Esa preocupación por Israel constituye una seña de identidad de la política internacional de EEUU. En su libro El futuro es un pais extraño, Josep Fontana denomina el tema de Irán con estas palabras: «un proyecto de guerra para el futuro». En él destaca la ciberguerra emprendida por Estados Unidos e Israel, conocida como «Olympic Games», «que empleaba un virus, Stuxnet, capaz de interferir en las centrifugadoras empleadas para el enriquecimiento de uranio, y de destruirlas en la práctica». Sin embargo, el antiguo secretario de Defensa Robert Gates considera que una guerra con Irán «sería una catástrofe», mientras que no son muchos los que se dan cuenta de la irracionalidad que supone considerar que un arma nuclear iraní, desarrollada para defender al régimen de un ataque exterior, se deba tomar como una amenaza mundial. Como dijo Ahmadinejad: «¿Quién sería tan insensato como para combatir contra 5000 bombas norteamericanas con una sola bomba?». Pero Israel se siente amenazado.

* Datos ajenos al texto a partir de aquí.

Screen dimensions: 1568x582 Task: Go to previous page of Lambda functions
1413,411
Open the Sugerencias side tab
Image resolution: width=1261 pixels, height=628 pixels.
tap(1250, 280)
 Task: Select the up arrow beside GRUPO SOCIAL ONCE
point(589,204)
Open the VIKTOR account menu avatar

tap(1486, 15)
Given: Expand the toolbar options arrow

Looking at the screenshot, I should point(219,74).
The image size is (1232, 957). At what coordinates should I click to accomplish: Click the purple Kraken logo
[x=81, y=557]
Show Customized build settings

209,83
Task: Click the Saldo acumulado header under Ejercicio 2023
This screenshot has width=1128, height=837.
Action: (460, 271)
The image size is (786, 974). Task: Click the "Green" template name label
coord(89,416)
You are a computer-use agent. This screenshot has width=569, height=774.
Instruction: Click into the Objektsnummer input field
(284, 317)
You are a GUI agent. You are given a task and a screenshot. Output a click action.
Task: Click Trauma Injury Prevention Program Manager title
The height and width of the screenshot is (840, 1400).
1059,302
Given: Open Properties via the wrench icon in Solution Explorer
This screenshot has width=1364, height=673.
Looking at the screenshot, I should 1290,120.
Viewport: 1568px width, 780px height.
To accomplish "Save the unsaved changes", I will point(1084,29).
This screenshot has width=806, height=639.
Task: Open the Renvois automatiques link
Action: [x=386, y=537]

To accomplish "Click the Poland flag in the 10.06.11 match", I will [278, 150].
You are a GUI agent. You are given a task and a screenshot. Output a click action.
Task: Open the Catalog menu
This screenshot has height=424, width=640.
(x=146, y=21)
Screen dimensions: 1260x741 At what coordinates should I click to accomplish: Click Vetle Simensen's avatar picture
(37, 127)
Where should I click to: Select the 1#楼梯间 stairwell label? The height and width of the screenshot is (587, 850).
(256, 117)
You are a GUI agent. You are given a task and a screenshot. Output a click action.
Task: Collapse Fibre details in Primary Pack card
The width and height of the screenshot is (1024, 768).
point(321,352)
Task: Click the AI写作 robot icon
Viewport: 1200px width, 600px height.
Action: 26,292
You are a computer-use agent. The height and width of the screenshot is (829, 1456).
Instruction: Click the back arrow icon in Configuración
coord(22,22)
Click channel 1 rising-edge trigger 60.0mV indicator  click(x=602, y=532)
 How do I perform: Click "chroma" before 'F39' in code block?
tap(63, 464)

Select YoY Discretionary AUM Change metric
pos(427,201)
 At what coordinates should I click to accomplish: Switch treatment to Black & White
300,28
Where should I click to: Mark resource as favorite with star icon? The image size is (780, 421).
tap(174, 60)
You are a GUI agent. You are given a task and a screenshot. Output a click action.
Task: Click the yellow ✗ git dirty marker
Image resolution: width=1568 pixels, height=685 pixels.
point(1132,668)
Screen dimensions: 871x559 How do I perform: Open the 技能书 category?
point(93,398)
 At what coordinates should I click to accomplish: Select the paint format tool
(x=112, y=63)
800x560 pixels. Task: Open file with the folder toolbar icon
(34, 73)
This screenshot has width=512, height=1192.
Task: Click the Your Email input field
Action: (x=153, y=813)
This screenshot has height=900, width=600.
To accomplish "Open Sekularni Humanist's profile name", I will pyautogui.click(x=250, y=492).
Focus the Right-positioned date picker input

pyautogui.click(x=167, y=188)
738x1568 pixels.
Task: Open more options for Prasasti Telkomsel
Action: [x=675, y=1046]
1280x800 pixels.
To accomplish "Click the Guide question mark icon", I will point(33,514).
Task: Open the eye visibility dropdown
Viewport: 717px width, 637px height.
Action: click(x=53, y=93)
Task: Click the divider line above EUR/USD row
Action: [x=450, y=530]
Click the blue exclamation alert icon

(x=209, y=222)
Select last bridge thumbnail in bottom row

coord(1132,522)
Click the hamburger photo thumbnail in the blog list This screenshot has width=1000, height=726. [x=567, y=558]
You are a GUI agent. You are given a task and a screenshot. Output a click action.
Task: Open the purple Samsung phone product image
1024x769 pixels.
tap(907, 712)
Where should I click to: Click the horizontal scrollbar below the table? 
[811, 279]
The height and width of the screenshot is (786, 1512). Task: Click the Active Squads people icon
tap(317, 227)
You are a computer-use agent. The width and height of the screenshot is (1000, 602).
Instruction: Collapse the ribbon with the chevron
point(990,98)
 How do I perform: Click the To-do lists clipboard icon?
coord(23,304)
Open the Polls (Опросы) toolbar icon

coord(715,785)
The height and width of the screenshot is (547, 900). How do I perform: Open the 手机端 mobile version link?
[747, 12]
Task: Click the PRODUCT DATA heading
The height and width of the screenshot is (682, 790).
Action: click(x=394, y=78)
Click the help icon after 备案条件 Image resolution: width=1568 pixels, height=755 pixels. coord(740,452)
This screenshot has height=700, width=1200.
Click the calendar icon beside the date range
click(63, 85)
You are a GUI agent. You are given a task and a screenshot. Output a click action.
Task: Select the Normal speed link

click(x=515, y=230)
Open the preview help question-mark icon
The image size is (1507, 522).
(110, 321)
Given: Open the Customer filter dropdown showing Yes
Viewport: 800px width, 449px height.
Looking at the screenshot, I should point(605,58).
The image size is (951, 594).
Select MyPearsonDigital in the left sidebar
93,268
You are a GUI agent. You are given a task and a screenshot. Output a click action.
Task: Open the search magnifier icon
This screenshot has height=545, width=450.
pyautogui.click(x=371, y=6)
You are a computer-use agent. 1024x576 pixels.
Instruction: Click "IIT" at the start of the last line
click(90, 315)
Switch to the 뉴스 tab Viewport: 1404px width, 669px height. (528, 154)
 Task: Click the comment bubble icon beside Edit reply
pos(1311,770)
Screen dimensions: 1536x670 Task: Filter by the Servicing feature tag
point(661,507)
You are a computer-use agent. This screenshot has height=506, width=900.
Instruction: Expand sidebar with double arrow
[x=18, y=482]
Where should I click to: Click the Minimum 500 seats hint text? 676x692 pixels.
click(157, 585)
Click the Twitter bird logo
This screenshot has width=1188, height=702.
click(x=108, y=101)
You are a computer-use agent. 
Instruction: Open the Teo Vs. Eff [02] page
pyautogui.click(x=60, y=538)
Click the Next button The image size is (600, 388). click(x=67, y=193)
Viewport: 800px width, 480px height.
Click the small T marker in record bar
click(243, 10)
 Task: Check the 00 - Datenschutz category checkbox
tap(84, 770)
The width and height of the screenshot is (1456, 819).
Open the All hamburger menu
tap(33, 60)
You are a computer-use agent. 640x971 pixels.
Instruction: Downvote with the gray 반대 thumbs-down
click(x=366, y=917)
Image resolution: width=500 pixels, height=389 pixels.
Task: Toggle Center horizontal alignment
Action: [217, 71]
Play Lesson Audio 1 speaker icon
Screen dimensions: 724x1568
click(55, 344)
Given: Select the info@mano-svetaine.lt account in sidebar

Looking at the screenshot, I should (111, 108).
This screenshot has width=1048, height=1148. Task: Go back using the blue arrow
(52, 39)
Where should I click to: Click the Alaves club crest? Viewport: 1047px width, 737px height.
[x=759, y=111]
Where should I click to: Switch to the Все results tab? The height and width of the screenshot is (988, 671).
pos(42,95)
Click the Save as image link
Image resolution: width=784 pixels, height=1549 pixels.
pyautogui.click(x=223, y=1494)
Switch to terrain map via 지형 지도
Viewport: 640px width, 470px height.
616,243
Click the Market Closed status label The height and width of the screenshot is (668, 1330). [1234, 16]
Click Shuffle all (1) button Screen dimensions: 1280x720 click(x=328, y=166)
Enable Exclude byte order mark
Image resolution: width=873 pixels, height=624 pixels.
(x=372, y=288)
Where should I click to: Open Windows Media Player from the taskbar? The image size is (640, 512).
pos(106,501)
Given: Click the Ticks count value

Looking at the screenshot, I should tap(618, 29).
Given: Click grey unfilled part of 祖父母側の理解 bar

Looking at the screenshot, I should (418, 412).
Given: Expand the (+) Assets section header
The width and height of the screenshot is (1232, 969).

El sionismo cristiano es parte constitutiva de la concepción teológica de la historia que para Georges Corm convierte a Occidente en una «mitideología», según defiende en su libro titulado Europa y el mito de Occidente. Dentro de esta concepción, que dota de una identidad homogénea a la civilización que tuvo su cuna en las antiguas Grecia y Roma, el Estado de Israel es un esqueje supuestamente de la modernnidad y la ilustración injertado en medio de un entorno islamofascista, la única democracia consolidada de la región según la aparente percepción de los líderes del antaño autoproclamado «mundo libre». Como advierte el profesor Corm, muy atinadamente a mi modesto entender: «A pesar de la vitalidad del pensamiento crítico, moral, ético y político tanto en Europa como en Estados Unidos, el mundo de los responsables políticos a ambos lados del Atlántico parece afectado de autismo, tanto más narcisista y arrogante cuanto que el pensamiento está aquí afectado de anemia y de entropía, lo que engendra esta retórica a la vez vacía, obsesiva y agresiva. Por ello la paz del mundo nunca ha sido de nuevo más frágil». Esperemos que estas palabras, que fueron escritas antes del advenimiento de Trump y que expresan un temor fundamentado, tengan que ser matizadas si se confirman esos indicios de rebelión de Europa con respecto a la ruptura del acuerdo con Irán.
Con la decisión del presidente estadounidense se ha dado un paso más en la senda histórica de irracionalidad aquí expuesta. Ahora el sionismo cristiano tiene su Mesías posmoderno, un magnate de la globalización económica que en su fulgurante carrera política utiliza como combustible los más añejos prejuicios tribales. Los designios del Señor son siempre inescrutables.